J'écoute souvent sans comprendre, et souvent aussi sans retenir. Du précédent livre de Bernanos "Les enfants humiiés" je n'ai rien retenu du tout, et j'ai trouvé, sur le même sujet, Ernst Jünger plus juste, allez savoir pourquoi. Je ne sais pas ce que je retiendrai de "La grande peur des bien-pensants". Peut-être rien non plus. Pourtant là tout de suite, je retiens des formules saisissantes. Parfois il y en a trop, beaucoup trop, on s'y perd, et cela perd toute saveur. Parfois on rencontre un mot juste, des détails inattendus qui s'entrechoquent. Parfois on se demande pourquoi on prend un livre plutôt qu'un autre.
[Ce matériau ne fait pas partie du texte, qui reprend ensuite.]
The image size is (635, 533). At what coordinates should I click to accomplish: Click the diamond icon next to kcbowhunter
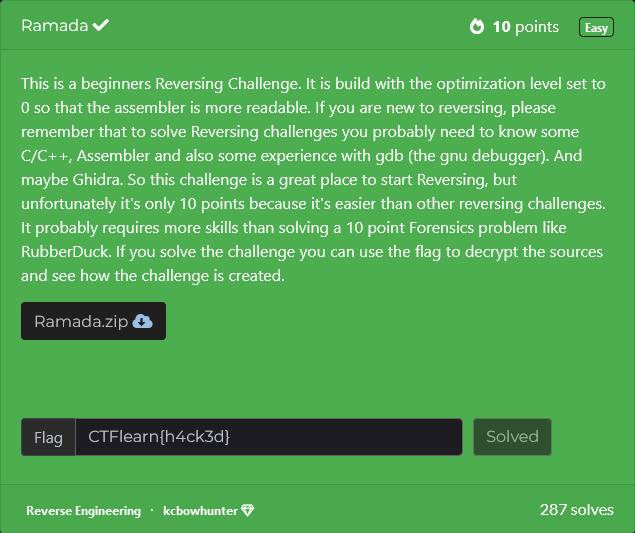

Pourquoi je préfère acheter un Bernanos que finir de lire les mémoires du Cardinal de Retz, qui traînent dans ma bibilothèque, et dont Bernanos cite le nom (mais me replonger dans le XVIIe siècle me demanderait beaucoup d'effort). Pourquoi Bernanos me donne envie de relire Péguy. Sans doute parce qu'il a une drôle de façon de parler de Victor Hugo, comme c'était aussi le cas de Péguy. Pourtant jusqu'ici à chaque fois que j'ai rôdé autour de Péguy, je n'en ai rien tiré de plus que de Bernanos. Juste le souvenir d'une langue bizarre, d'odeurs d'un pays disparu. C'est peut-être cette odeur que je recherche. Mais pourquoi ? Pour en faire quoi ?Moi qui suis un progressiste, grand défenseur de la liberté du reggaeton, des innovations technologiques et des pays émergents... Allez, je vous en dirai plus quand j'aurai avancé davantage sur le sentier de Bernanos.